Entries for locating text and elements
※

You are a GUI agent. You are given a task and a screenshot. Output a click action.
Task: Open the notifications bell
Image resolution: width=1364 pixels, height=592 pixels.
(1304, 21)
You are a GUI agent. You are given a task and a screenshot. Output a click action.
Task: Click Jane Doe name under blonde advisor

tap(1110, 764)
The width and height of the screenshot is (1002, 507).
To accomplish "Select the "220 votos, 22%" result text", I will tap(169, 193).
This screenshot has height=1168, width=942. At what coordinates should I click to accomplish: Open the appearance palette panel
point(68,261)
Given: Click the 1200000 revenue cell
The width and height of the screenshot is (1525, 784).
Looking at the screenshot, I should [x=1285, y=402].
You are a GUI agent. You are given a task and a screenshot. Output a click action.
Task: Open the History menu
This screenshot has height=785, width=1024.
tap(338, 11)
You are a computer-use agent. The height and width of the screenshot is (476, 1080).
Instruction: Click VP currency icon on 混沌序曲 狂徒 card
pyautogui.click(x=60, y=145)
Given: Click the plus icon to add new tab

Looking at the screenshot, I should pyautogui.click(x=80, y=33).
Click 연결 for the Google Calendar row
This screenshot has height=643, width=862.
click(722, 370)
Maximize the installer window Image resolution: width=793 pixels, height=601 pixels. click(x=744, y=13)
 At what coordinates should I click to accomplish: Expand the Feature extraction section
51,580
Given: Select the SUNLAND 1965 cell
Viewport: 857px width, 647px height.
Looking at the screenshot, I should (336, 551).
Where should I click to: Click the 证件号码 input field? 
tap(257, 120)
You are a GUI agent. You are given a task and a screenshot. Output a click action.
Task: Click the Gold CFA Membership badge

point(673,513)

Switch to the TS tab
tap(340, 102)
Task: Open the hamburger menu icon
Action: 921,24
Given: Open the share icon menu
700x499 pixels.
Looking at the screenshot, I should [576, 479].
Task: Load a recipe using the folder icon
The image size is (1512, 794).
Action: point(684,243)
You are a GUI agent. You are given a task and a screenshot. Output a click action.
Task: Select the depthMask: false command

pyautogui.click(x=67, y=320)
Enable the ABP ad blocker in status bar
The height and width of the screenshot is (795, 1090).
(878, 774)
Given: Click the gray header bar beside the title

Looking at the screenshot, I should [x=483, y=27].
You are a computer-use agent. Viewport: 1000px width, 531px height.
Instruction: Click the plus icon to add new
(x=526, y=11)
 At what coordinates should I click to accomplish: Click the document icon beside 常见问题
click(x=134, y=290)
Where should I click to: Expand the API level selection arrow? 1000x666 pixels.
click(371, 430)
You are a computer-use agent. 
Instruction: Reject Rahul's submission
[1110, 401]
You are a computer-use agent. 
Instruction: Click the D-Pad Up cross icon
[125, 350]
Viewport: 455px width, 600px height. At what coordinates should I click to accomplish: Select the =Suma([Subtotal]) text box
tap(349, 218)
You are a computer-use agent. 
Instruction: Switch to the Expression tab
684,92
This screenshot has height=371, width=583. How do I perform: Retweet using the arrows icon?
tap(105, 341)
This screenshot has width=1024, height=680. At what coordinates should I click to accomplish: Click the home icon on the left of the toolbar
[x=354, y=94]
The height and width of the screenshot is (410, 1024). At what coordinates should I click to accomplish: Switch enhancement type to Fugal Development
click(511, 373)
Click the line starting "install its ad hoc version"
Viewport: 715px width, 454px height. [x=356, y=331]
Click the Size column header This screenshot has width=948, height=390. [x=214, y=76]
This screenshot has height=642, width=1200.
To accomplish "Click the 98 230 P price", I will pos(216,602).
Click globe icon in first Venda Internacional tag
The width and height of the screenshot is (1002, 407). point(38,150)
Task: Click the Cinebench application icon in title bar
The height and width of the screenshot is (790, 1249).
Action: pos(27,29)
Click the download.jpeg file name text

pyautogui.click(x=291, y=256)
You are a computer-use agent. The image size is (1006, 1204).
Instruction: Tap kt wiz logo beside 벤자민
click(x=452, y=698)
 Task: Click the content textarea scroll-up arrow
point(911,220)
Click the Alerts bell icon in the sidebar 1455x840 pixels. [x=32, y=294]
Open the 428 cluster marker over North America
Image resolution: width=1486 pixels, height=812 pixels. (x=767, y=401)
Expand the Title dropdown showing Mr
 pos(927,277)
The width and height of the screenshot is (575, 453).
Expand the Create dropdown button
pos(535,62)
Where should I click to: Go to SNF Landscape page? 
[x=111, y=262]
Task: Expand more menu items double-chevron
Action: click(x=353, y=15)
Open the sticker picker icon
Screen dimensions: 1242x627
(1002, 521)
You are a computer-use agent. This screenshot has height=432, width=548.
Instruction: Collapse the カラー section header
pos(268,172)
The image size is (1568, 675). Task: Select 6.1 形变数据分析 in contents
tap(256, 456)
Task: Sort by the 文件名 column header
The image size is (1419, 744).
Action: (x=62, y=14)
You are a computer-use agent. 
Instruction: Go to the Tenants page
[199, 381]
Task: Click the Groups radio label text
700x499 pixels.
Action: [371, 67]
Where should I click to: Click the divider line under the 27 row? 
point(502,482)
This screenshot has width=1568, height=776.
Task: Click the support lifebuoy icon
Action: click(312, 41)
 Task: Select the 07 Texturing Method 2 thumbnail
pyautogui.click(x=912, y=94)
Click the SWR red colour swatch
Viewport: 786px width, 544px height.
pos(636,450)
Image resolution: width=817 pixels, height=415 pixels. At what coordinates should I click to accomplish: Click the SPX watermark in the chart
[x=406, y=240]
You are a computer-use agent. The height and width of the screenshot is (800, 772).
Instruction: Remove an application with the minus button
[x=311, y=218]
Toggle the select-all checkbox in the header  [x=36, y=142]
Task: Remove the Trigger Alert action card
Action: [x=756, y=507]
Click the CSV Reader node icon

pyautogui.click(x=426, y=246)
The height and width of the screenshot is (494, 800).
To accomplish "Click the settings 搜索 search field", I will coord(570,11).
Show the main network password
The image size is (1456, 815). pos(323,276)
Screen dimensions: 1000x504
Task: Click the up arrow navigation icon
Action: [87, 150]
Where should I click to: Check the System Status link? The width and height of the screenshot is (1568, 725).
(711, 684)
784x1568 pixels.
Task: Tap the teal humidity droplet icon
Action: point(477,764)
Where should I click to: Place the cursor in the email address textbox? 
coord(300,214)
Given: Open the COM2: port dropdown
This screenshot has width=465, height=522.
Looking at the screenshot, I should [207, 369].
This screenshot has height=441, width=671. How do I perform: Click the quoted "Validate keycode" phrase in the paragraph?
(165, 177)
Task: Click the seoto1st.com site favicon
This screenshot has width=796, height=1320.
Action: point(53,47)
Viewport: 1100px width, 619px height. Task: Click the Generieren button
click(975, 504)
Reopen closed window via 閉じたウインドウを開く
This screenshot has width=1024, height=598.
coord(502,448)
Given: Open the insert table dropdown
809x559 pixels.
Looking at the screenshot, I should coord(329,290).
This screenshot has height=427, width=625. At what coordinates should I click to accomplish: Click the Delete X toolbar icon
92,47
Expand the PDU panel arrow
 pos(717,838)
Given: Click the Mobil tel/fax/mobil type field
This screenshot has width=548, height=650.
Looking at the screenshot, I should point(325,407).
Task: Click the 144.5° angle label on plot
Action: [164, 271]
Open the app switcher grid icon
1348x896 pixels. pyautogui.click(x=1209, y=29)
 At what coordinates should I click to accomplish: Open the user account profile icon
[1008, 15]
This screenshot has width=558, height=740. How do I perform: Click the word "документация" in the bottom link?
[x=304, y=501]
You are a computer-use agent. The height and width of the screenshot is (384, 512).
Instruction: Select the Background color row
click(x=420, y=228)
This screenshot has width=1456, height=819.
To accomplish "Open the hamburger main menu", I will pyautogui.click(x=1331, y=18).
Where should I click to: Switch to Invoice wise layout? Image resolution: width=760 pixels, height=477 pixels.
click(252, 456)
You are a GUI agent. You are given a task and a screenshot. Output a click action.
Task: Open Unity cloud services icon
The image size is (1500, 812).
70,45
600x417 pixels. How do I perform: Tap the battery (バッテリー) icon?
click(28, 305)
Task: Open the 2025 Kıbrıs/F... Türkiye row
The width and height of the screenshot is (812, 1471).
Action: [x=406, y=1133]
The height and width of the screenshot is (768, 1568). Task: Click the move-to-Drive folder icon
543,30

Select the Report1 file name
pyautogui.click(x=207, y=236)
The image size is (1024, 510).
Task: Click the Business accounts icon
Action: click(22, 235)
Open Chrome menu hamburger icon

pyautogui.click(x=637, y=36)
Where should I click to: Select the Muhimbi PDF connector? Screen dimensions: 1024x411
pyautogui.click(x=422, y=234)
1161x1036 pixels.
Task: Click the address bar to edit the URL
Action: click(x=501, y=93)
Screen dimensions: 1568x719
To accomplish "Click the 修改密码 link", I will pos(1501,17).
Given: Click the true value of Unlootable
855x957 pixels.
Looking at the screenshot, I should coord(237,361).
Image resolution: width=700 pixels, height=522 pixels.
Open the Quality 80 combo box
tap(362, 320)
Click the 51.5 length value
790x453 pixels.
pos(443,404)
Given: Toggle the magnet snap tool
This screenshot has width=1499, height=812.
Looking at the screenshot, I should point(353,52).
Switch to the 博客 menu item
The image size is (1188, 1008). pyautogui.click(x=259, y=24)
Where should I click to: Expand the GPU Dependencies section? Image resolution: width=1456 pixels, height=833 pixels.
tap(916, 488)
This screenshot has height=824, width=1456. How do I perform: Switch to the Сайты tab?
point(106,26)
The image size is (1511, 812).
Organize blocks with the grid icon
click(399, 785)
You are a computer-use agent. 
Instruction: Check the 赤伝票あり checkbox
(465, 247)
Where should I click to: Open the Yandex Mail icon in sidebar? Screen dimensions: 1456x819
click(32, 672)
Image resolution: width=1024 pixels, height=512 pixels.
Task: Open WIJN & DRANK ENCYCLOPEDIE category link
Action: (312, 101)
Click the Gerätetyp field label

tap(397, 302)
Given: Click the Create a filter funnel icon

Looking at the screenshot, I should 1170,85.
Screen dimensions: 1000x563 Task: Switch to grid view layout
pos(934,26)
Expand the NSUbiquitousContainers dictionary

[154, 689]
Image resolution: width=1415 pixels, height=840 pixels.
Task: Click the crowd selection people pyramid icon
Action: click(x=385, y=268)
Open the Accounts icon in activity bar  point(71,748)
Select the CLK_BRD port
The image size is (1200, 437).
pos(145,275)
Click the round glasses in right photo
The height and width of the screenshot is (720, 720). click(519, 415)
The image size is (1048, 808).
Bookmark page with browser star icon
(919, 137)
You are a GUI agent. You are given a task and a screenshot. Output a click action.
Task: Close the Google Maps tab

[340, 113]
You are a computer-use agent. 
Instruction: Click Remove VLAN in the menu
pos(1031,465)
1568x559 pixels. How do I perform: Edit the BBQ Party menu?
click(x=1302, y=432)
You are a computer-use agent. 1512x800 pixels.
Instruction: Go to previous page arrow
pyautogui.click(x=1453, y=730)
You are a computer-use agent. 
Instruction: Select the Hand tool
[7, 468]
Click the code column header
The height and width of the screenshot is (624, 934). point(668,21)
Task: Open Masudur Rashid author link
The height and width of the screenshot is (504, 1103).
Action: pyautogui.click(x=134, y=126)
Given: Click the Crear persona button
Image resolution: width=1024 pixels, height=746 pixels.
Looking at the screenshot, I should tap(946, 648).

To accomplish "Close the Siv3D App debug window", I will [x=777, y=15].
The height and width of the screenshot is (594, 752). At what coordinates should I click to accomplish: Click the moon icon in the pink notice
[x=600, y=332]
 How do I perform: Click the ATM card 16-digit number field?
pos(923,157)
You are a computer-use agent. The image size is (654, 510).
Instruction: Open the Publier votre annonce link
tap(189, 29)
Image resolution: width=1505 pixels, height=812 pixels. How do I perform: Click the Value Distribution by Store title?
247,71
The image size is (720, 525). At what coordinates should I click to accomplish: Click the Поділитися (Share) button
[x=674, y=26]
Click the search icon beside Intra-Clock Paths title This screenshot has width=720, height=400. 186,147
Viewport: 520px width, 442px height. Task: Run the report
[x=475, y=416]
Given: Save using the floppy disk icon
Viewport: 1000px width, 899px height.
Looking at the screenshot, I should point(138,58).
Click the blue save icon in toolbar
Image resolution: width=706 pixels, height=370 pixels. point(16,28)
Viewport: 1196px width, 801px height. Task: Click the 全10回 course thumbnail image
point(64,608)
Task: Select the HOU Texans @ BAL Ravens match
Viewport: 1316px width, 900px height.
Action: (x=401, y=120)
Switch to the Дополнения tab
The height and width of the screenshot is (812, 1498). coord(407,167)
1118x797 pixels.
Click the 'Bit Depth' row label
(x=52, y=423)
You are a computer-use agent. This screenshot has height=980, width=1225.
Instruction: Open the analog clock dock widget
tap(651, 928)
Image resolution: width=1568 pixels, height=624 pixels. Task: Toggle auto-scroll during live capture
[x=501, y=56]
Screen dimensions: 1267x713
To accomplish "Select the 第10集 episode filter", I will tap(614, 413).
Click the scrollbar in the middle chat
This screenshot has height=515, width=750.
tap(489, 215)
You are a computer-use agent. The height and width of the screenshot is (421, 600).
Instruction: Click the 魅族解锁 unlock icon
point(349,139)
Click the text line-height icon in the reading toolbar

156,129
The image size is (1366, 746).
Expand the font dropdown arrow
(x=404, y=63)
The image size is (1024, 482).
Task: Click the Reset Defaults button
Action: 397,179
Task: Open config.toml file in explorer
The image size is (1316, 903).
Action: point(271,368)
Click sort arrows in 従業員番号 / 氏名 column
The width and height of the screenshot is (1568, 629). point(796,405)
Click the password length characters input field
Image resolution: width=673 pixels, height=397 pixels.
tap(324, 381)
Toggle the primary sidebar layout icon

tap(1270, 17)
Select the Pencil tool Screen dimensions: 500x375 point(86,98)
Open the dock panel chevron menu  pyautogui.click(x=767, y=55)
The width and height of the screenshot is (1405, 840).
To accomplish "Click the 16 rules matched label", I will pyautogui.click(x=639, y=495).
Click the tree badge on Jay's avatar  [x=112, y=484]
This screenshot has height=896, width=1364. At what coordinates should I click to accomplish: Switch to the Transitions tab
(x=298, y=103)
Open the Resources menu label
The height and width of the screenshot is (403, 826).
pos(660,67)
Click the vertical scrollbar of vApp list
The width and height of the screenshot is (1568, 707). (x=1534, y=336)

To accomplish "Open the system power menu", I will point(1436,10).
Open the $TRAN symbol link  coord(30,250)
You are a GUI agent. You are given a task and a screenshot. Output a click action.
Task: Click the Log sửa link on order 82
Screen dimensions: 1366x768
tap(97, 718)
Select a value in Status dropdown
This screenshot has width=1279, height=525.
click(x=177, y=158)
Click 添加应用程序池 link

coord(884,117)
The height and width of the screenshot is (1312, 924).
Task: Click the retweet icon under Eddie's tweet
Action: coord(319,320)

※

◆ **Your goal**
Output everything from the start of the data down to the line containing "tap(1110, 764)" as a two-column CSV with the columns "instruction" and "answer". Each row should hold one instruction and its answer, with every field in double quotes and any line breaks replaced by spaces.

◆ **The answer**
instruction,answer
"You are a GUI agent. You are given a task and a screenshot. Output a click action. Task: Open the notifications bell Image resolution: width=1364 pixels, height=592 pixels.","(1304, 21)"
"You are a GUI agent. You are given a task and a screenshot. Output a click action. Task: Click Jane Doe name under blonde advisor","tap(1110, 764)"